Text shown -

A Jules Verne attempt finds ocean racer Nick Moloney and the Orange crew in a dangerously vulnerable position in the South Indian Ocean. Tom Cunliffe introduces this extract from Chasing the dawn

The title of Nick Moloney’s remarkable book about breaking the Jules Verne unlimited round the world record in the 33m catamaran Orange offers a hint about the man that few titles ever do. No punches are pulled as it describes tearing around the Southern Ocean in 2002 at over 30 knots with 500-mile days commonplace.

Every now and again, the author’s Aussie roots peek through in a French world under the team’s great skipper Bruno Peyron.

Chasing the Dawn is pure romance. Most voyages are made to the west, following the setting sun, but these guys are going east so rapidly in such high latitudes that it’s like being in a Mach 2 jet fighter flying faster than the Earth is turning.

Despite the literally shocking battering these men are taking, their esprit de corps and appreciation of the beauty of their surroundings continually shines though. Even the mighty machine, overtaking Cape Horn greybeards at galactic speeds, fills them with wonder.

Chasing the Dawn extract

Log entry, 21 March: average speed since the start 17.47 knots.

The wind has been steadily increasing throughout the day into the high 20s and 30s. 30+ boat speed right now, the sea pattern is a little confused so the ride is unpredictable. We’re still sailing with one reef in the mainsail, staysail and medium gennaker. Our next sail choices as the wind increases are tied to the cockpit. Everything else is now inside the boat as far back as possible.

The forecast is slightly split. One forecast shows our expected wind speed at 45 knots, another map says 55 knots max. The approach is to hang onto the sails and wind that we have for as long as we can maintain a reasonable control margin. The thought of flipping over is now consistently on our minds. We are trying to outrun the core of an approaching storm. We will certainly have a bit on our plate in the next few days!

Stated problem -
Summarize the passage about the book Chasing the Dawn in two sentences.

Rows -
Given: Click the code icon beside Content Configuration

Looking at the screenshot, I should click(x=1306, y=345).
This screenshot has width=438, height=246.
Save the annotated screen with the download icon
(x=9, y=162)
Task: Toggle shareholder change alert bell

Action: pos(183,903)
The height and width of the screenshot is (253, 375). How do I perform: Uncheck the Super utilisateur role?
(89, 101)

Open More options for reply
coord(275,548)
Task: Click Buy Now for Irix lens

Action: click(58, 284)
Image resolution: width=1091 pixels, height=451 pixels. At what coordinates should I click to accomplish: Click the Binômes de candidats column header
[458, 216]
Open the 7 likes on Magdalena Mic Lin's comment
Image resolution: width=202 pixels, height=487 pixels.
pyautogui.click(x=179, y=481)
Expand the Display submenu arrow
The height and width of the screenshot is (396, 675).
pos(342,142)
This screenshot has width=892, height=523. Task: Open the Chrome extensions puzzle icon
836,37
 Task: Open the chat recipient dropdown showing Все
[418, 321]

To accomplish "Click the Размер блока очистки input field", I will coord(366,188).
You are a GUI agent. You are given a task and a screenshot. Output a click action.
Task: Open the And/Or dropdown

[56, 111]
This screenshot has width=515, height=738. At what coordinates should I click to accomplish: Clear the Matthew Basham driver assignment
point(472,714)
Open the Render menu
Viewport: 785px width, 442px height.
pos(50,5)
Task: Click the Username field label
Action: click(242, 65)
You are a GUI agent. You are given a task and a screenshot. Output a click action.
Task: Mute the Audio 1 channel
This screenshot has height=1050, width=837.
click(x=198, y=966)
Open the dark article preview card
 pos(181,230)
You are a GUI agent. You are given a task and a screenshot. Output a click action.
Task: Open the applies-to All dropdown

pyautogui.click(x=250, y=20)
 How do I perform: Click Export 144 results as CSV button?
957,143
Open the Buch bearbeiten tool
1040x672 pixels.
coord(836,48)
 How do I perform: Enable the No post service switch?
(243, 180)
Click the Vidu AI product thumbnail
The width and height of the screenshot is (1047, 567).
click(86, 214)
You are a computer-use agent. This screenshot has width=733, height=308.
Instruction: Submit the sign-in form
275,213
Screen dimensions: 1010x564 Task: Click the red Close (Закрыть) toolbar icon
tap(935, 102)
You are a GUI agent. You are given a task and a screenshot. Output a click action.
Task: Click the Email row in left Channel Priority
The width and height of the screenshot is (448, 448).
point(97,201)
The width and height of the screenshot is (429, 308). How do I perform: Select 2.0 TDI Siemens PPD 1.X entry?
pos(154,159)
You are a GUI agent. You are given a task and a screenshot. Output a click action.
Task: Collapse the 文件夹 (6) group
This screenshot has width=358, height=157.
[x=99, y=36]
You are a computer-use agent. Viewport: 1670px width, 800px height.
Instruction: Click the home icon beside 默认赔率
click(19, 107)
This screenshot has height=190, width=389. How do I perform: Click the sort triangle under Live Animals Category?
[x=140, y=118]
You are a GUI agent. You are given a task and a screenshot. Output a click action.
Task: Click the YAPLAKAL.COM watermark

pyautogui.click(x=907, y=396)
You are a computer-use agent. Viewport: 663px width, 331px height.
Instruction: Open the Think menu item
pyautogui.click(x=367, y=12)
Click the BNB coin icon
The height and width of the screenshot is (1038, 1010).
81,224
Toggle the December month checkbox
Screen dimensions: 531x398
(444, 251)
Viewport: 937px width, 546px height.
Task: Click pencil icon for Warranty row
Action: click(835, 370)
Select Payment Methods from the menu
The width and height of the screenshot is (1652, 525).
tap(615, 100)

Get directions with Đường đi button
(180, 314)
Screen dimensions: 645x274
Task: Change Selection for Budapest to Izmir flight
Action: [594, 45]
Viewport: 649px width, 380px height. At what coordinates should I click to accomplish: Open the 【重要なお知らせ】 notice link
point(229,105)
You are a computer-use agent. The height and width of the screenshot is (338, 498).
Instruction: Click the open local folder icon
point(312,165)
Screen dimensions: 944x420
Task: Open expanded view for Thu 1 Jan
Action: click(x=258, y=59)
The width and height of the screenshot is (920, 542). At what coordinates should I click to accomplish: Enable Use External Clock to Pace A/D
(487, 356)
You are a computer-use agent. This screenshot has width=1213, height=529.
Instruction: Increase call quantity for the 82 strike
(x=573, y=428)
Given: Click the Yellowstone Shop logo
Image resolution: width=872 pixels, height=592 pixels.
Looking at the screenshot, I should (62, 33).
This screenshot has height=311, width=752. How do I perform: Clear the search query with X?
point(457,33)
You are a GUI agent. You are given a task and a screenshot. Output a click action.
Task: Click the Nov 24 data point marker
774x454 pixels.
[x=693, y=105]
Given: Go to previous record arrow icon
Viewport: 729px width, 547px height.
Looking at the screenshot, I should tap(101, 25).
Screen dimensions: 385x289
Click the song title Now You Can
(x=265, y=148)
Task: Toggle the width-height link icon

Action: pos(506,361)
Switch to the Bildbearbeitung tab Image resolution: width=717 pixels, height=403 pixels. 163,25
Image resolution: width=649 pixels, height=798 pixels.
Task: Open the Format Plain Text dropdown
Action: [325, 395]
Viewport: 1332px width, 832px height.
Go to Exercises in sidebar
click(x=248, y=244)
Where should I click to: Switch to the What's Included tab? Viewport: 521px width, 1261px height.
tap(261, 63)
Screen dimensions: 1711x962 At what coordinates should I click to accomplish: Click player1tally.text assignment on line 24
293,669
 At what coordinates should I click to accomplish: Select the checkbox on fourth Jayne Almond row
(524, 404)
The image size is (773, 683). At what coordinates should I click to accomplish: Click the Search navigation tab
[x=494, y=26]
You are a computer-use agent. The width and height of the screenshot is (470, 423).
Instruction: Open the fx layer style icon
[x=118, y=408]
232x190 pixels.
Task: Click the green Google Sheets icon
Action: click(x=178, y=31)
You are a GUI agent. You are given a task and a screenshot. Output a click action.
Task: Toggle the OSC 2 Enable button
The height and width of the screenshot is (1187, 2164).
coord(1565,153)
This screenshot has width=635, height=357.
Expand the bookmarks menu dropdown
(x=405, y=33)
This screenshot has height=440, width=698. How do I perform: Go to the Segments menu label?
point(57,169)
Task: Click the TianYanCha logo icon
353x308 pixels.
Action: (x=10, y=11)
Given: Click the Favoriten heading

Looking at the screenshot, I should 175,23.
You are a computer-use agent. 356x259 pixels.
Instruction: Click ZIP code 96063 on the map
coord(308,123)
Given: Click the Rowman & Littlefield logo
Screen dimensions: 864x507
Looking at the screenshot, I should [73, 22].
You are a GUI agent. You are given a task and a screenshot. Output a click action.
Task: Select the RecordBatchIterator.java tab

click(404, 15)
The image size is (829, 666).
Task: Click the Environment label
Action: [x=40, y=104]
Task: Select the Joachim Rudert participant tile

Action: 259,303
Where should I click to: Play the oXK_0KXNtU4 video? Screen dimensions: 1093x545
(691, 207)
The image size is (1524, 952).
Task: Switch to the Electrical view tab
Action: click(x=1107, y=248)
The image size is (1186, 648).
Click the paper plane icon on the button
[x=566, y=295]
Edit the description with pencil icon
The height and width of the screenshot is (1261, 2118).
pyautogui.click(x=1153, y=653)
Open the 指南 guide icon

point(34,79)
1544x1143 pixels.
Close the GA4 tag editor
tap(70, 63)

Task response -
Tom Cunliffe introduces an extract from Nick Moloney's book Chasing the Dawn, which describes breaking the Jules Verne unlimited round-the-world record in 2002 aboard the 33m catamaran Orange, tearing around the Southern Ocean at over 30 knots. In the extract's log entry for 21 March, the wind is rising and forecasts call for 45 to 55 knots, so the crew hangs onto their sails as long as they can keep a reasonable control margin while trying to outrun the core of an approaching storm, with the thought of flipping over constantly on their minds.